(Dataset)

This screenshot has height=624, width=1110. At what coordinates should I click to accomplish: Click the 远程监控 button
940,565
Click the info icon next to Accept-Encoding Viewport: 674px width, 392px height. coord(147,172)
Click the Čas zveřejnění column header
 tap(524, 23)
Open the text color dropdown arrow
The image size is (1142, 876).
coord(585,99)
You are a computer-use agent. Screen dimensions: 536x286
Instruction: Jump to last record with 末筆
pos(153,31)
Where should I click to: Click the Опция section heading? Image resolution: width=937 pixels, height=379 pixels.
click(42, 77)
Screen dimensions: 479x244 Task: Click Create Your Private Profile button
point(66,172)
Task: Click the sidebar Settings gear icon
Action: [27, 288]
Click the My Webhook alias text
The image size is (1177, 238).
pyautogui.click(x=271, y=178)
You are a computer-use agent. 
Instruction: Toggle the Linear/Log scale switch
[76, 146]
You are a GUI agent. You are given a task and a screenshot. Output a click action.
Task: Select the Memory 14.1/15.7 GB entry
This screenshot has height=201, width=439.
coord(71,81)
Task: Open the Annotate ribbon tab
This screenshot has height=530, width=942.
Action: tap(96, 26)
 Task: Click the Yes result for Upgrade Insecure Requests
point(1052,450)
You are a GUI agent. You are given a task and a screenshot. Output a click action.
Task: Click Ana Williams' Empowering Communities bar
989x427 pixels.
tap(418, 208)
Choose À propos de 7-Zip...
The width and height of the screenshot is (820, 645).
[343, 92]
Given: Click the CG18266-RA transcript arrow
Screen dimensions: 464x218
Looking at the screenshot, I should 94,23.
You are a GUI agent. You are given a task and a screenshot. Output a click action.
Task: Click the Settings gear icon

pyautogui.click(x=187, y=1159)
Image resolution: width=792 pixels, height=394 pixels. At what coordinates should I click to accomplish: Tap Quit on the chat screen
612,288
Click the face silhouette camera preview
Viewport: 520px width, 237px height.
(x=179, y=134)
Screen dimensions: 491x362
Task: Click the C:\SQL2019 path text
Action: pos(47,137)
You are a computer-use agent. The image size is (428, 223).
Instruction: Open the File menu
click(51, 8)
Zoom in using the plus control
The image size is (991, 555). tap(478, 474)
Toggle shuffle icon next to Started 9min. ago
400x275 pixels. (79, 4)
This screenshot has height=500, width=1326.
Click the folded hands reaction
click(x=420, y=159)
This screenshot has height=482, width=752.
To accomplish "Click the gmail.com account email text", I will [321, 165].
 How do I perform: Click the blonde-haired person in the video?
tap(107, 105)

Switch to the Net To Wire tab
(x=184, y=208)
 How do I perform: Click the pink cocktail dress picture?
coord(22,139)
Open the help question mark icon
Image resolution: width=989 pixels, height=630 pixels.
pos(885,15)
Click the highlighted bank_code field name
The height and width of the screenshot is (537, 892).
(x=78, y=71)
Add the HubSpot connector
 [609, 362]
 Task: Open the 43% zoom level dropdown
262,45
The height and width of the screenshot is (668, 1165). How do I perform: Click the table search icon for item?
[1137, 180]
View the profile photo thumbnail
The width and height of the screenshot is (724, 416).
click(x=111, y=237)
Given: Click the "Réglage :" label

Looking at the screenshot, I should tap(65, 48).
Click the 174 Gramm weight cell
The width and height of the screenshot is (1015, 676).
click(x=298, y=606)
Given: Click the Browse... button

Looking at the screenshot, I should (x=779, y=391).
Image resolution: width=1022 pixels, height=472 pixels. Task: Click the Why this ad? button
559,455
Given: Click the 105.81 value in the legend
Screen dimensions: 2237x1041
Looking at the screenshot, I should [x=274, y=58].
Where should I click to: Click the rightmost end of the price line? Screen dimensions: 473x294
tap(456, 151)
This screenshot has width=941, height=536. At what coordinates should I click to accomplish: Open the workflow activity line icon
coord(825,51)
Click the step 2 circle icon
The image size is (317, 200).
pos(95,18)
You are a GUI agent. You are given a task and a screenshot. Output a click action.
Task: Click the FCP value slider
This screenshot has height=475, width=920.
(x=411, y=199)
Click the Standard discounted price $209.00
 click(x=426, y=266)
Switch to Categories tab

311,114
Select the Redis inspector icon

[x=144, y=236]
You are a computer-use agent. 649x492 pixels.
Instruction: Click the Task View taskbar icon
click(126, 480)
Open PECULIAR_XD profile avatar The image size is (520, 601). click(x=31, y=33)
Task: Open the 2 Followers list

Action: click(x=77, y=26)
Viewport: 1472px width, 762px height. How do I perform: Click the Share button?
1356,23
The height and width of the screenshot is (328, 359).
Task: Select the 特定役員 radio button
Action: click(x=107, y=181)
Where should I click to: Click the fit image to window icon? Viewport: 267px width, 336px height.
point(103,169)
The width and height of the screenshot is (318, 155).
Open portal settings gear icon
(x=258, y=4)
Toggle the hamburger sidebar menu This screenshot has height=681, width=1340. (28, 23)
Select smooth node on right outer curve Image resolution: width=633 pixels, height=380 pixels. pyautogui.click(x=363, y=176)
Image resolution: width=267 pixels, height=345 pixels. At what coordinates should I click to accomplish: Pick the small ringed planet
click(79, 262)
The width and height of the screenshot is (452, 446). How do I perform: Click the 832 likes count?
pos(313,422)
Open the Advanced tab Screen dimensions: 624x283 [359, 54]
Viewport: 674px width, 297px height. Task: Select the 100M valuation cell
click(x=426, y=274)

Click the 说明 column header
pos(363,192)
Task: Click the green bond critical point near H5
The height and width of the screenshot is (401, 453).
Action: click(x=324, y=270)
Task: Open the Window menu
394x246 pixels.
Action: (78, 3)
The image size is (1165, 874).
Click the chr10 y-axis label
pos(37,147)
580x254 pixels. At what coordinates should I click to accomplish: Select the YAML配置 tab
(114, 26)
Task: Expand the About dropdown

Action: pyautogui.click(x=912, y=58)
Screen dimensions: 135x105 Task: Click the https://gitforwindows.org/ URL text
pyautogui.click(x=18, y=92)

(Task prompt)
Repeat the lines above word for word, from the line containing "580x254 pixels. At" through the last line.

(Reply to the task)
580x254 pixels. At what coordinates should I click to accomplish: Select the YAML配置 tab
(114, 26)
Task: Expand the About dropdown

Action: pyautogui.click(x=912, y=58)
Screen dimensions: 135x105 Task: Click the https://gitforwindows.org/ URL text
pyautogui.click(x=18, y=92)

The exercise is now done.